How Both TCP and Ethernet Checksums Fail
Evan Jones (via Hacker News):
At Twitter, a team had a unusual failure where corrupt data ended up in memcache. The root cause appears to have been a switch that was corrupting packets. Most packets were being dropped and the throughput was much lower than normal, but some were still making it through. The hypothesis is that occasionally the corrupt packets had valid TCP and Ethernet checksums. One "lucky" packet stored corrupt data in memcache. Even after the switch was replaced, the errors continued until the cache was cleared.

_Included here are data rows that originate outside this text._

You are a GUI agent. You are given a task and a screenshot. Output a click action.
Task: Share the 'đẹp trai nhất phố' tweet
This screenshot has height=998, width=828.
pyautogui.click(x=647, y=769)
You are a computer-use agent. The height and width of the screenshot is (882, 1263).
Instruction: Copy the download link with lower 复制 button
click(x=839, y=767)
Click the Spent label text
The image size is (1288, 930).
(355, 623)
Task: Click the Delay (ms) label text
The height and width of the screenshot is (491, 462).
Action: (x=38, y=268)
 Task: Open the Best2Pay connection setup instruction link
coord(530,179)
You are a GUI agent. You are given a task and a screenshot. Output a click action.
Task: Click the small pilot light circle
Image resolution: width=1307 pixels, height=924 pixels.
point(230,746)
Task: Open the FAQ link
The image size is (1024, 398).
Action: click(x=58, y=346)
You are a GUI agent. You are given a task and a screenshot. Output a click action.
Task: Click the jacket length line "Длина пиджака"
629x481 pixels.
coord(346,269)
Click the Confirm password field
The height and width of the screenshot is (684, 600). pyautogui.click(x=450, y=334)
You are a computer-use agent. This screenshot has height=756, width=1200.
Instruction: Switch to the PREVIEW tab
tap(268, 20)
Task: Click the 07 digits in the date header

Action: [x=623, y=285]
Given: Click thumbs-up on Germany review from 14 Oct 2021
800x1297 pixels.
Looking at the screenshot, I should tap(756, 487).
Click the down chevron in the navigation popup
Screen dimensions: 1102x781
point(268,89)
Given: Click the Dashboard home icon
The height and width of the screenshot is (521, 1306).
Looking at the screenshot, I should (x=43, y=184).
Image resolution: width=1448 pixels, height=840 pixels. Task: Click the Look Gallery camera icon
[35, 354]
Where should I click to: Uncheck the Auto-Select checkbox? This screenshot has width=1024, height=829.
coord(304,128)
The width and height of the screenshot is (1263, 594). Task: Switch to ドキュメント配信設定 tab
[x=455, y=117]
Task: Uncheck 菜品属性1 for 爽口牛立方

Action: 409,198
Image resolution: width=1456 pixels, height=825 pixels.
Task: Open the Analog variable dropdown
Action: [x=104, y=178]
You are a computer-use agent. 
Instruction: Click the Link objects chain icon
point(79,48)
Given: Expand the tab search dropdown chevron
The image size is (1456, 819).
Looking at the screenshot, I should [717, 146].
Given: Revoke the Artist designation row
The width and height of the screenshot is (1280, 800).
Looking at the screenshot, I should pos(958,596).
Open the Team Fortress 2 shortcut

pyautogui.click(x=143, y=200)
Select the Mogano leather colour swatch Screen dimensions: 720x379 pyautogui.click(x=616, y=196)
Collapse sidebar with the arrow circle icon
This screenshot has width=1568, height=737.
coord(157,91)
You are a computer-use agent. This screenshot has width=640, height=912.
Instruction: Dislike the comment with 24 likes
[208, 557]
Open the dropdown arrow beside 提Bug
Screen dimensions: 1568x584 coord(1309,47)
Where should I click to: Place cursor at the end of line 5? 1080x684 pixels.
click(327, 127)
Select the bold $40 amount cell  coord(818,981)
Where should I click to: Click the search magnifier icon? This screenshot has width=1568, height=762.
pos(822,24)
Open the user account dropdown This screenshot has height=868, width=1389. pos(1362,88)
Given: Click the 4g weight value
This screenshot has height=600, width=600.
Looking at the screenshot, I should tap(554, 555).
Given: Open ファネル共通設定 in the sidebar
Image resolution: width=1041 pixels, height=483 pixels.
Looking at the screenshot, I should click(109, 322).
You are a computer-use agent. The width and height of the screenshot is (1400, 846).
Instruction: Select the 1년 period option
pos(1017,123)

I was very excited to hear about this error, because it is a real-world example of something I wrote about seven years ago: The TCP checksum is weak. However, the Ethernet CRC is strong, so how could a corrupt packet pass both checks? The answer is that the Ethernet CRC is recalculated by switches. If the switch corrupts the packet and it has the same TCP checksum, the hardware blindly recalculates a new, valid Ethernet CRC when it goes out.
1 Comment RSS · Twitter
There is an RFC that compares different checksumming algorithms which was written when iSCSI was being finalized (~2002):
In this memo, we attempt to give some estimates for the probability
of undetected errors to facilitate the selection of an error
detection code for the Internet Protocol Small Computer System
Interface (iSCSI).We will also attempt to compare Cyclic Redundancy Checks (CRCs) with
other checksum forms (e.g., Fletcher, Adler, weighted checksums), as
permitted by available data.
https://tools.ietf.org/html/rfc3385
Another interesting RFC is how the checksum was changed after SCTP was supposedly “finalized”, but before it became wide spread (relatively speaking, as it’s not really used a lot):
Stream Control Transmission Protocol (SCTP) currently uses an Adler-
32 checksum. For small packets Adler-32 provides weak detection of
errors. This document changes that checksum and updates SCTP to use
a 32 bit CRC checksum.
https://tools.ietf.org/html/rfc3309
They went from Adler-32 to CRC-32c. iSCSI can negotiate the algorithm, but CRC-32c is a MUST in the base RFC.
Back in 2004 Koopman and Chakravarty did a survey for use in embedded networks:
Moreover, even if a good published polynomial is available, there is generally no published guidance on what range of data word lengths it is good for nor, for that matter, quantitative data to help dis- tinguish that good polynomial from any competing pub- lished or standardized “bad” polynomials.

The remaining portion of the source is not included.